Mais, comment nous en sortir?

Nous avons, parmi nous, des têtes très bien faites, capables de réfléchir sur l’avenir de notre pays et de dégager des pistes de solution à ce problème de la guerre mercantiliste de l’Est. En attendant leur pertinente intervention, voici quelques étapes importantes à franchir:

1) Cherchons et trouvons, nous-mêmes, les voies et moyens les meilleurs susceptibles de nous faire sortir, d’une manière ou d’une autre, de la guerre de pillage de l’Est;

2) Identifions et répertorions sérieusement, nous-mêmes, toutes ces puissantes multinationales occidentales qui arment le Rwanda et l’Ouganda afin de nous faire la guerre à cause de nos propres minerais critiques et stratégiques activement recherchés sur le marché mondial;

3) Tout en menant activement la guerre contre nos ennemis rwandais et ougandais que nous devons sortir de notre pays, cherchons à obtenir en même temps, coûte que coûte, de négocier nous-mêmes, non pas avec ceux-là, mais plutôt avec les présidences exécutives de ces puissantes multinationales occidentales et les gouvernements de leurs pays d’origine respectifs. Et ce, dans l’objectif de couper l’herbe sous les pieds du Rwanda et de l’Ouganda et de coopérer directement et officiellement, nous-mêmes, d’égal à égal, avec leurs commanditaires;

4) Demeurons ou entrons en relations diplomatiques et de coopération au développement stratégiques avec tous les pays utiles d’Amérique, d’Europe, d’Asie, d’Océanie et d’Afrique et particulièrement avec toutes les incontournables superpuissances mondiales;

5) En résumé, la haine de l’Occident et la guerre avec ses commissionnaires rwandais et ougandais ne résoudraient, en réalité, aucun des immenses problèmes qui nous étreignent.
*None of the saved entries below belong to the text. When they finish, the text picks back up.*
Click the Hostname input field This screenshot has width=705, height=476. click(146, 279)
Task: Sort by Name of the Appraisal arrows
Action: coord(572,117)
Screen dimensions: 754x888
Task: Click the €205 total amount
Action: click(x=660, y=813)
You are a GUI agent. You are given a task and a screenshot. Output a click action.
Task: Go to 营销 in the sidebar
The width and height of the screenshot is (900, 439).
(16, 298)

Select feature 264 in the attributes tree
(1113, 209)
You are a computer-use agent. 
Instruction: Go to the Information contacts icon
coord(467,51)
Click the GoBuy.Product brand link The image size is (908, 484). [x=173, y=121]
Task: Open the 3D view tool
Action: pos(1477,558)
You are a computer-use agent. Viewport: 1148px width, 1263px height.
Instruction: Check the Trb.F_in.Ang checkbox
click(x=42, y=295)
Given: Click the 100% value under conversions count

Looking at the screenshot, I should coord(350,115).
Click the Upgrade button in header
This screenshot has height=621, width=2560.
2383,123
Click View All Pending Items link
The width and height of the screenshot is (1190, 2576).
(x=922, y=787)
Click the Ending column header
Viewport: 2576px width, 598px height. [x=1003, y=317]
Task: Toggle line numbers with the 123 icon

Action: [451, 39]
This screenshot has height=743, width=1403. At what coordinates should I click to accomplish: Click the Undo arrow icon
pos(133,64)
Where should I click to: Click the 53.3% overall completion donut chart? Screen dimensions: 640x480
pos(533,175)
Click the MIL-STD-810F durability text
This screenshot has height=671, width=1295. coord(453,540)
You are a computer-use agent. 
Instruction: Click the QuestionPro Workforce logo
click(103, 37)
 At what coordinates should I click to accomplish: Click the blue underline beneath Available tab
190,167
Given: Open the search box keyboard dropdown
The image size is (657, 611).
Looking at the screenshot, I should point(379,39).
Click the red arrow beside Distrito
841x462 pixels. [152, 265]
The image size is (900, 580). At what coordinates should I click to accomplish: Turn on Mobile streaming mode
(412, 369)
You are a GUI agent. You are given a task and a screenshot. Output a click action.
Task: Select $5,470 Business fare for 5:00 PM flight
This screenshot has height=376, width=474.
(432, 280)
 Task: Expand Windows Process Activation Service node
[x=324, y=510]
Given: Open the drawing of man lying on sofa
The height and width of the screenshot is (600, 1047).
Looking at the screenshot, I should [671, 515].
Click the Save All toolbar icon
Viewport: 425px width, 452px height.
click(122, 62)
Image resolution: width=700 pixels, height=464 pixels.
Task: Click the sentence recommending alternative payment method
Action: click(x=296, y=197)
Au contraire, ils enfonceraient davantage notre pays dans l’abîme.
D’où, afûtons toutes nos armes: militaires, mais aussi et surtout politiques, diplomatiques, intellectuelles, etc. Et devenons plus réalistes, plus pragmatiques et plus actifs dans la recherche, par nous-mêmes, des solutions adéquates à nos divers problèmes et surtout à la guerre de l’Est.

Tout cela requiert, de la part de chacun de nous et surtout de chacune de nos autorités à tous les niveaux, un patriotisme et une volonté politique sincères et inébranlables.